If none of the above apply to your site (are you sure?), and you really do have good, original content then it is time to look at the company you keep.
- Step Two: Look at your incoming links. Have you done things like:
- Paid for some links?
- Put links on your site to some other site that links back to you as a “reward” for traffic you send them but otherwise has no value to users?
- Used the same keywords as the anchor text in nearly every link where you had any input on the matter?
- Own several blogs that serve no purpose other than being somewhere to post those hundreds of poorly written keyword rich articles you bought for peanuts but didn’t verify that they were original (and dropped in some exact match anchor text links to your main site of course)?
- Reposted much of your original content to crappy article marketing sites?
- Tried Linkvana, BMR, or some SEO company’s private blog network?
- Have a page dedicated to trading links with just about anyone who will link to you?
- Place links to your site on any website that will allow it, even if there is no relevance or even the possibility of actual traffic from that site?
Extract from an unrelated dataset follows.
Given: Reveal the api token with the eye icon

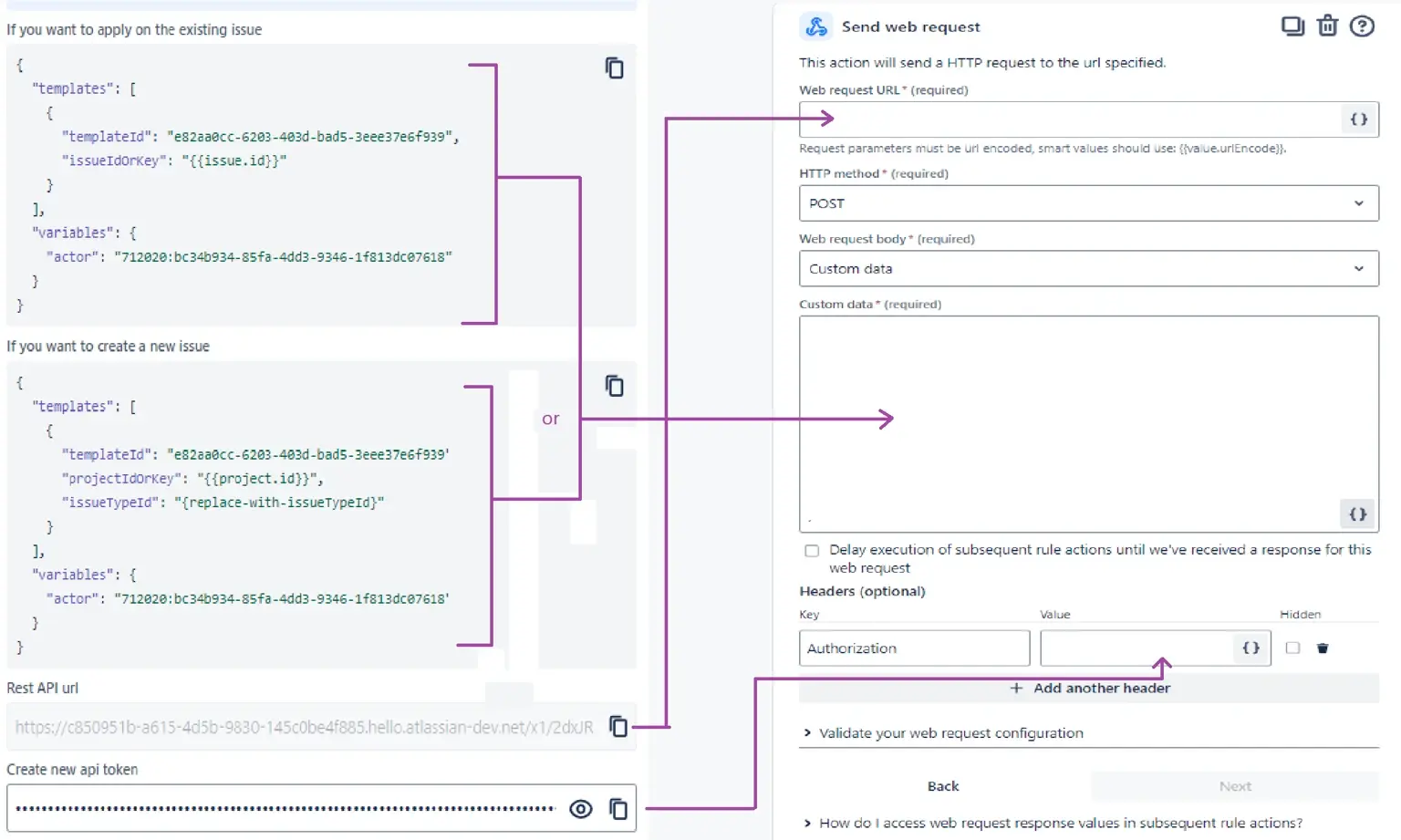Looking at the screenshot, I should click(581, 808).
- Step Three: Read Google’s Webmaster Guidelines and SEO starter guide. If you read them before, read them again. Apply what you have learned to everything you found in steps one and two. If you read them and still think you deserve to rank much higher than you are now, seek professional help. A professional SEO (a good one) will be able to find things that you may not know about or understand, or that you just can’t see because it is your own site and sometimes it is nearly impossible to see all of the flaws in one’s own work. Go ahead and fill out the “I shouldn’t have been penalized“ form. It couldn’t hurt and might help. But before you do, make sure that if Google has someone do a manual check of your site they won’t say “yep, it most definitely is low quality and the links are all spammy.”
Will these steps help you restore rankings to pre-Penguin status? Too early to say. But if you do follow this advice, in addition to Google’s official Webmaster Guidelines, you will not have to live in fear of major algorithm updates and whatever black & white animal comes next.
Now, can we please get back to the fun and excitement of helping businesses grow online through legitimate inbound marketing or dare I say “SEO”?